— Given exercise 1 —
Find every line in the records that contains the string "Viewport" and copy each one.

------ Text block ------

This section is empty.

Variables

This section is empty.

Functions

func Equivalent

func Equivalent(in string) (lazy.It[string], error)

Equivalent is a lazy.It that produces all strings canonically-equivalent to the input. Note that this is very expensive for large strings. Note also that this does not include any Unicode Character Fallback Substitutions.

This is a clean-room implementation of Mark Davies' algorithm described at https://unicode.org/notes/tn5/#Enumerating_Equivalent_Strings

Example
package main

import (
	"fmt"
	"strings"

	lazy "github.com/tawesoft/golib/v2/iter"
	"github.com/tawesoft/golib/v2/must"
	"github.com/tawesoft/golib/v2/text/fallback"
	"golang.org/x/text/unicode/runenames"
)

func main() {
	input := "\u0041\u030A\u0064\u0307\u0327"
	fmt.Printf("Input: %s %x %x\n", input, []rune(input), []byte(input))
	eq := must.Result(fallback.Equivalent(input))

------

— Given exercise 2 —
Output the part of the Go documentation excerpt starting at "Equivalent is a" and ending at "Character Fallback Substitutions.", copied word for word.

------ Records for the task ------

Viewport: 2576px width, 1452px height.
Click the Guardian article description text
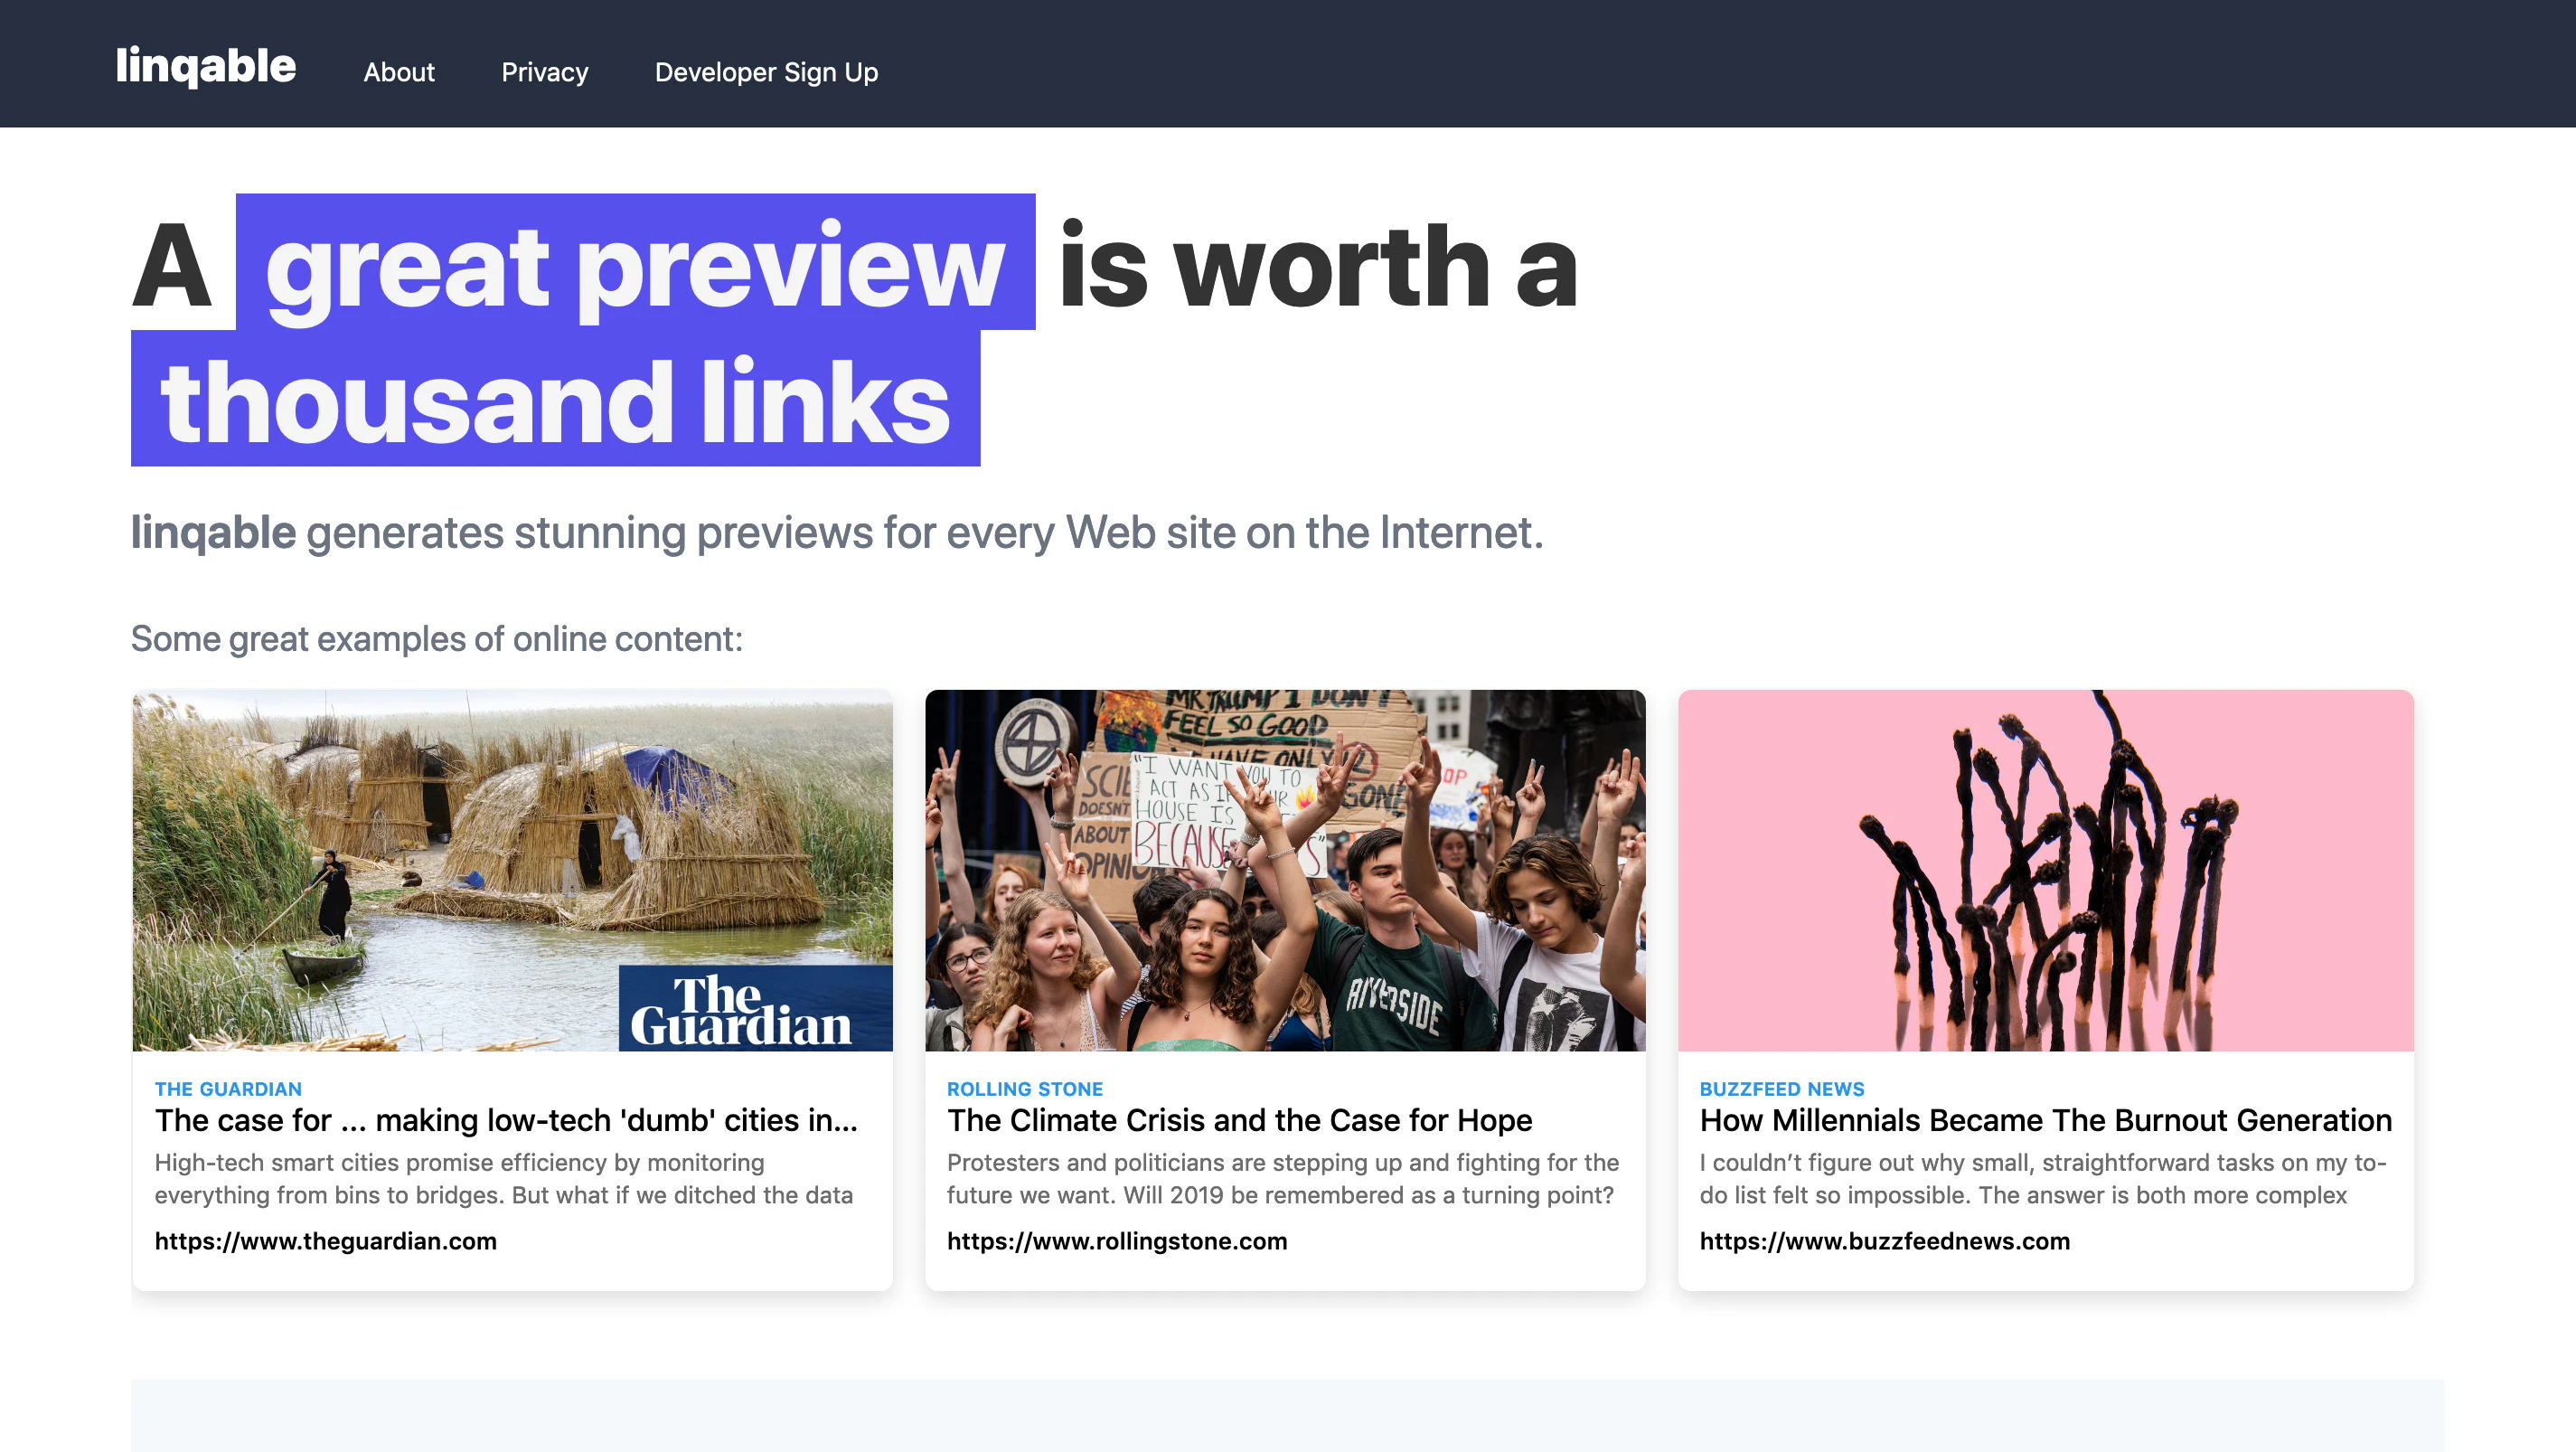point(503,1179)
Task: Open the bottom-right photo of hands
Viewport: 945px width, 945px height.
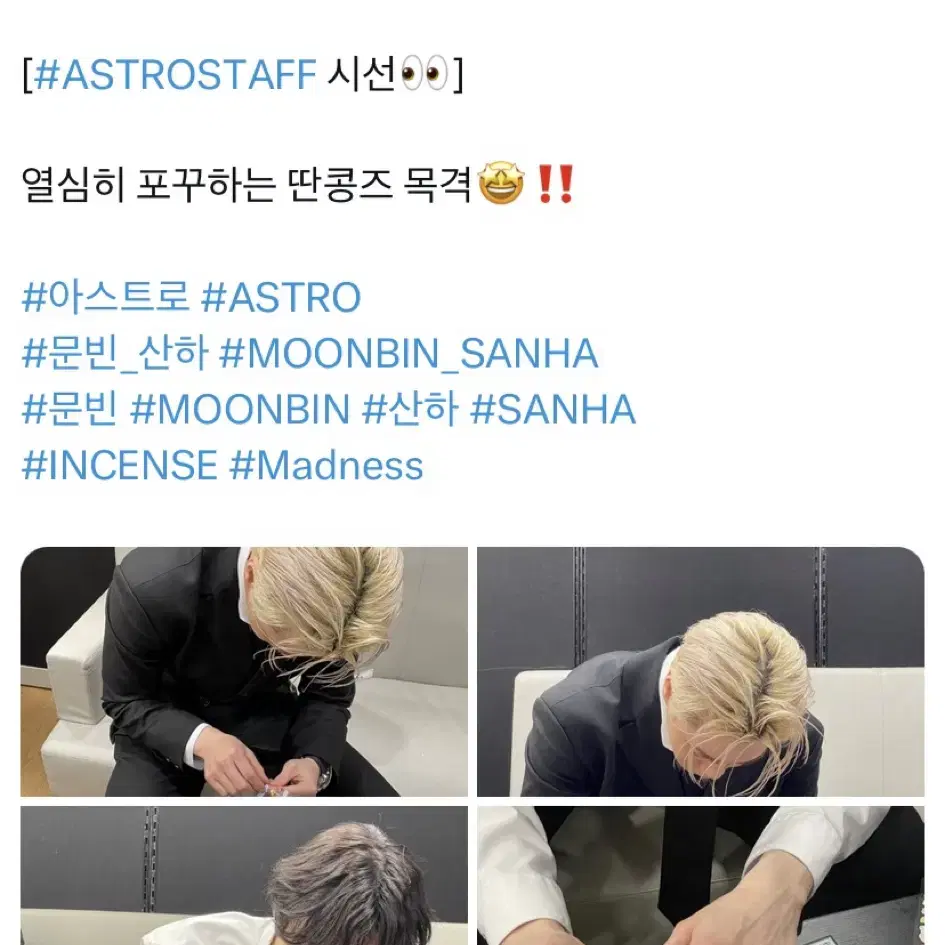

------

— Exercise response 1 —
Viewport: 2576px width, 1452px height.
Viewport: 945px width, 945px height.

— Exercise response 2 —
Equivalent is a lazy.It that produces all strings canonically-equivalent to the input. Note that this is very expensive for large strings. Note also that this does not include any Unicode Character Fallback Substitutions.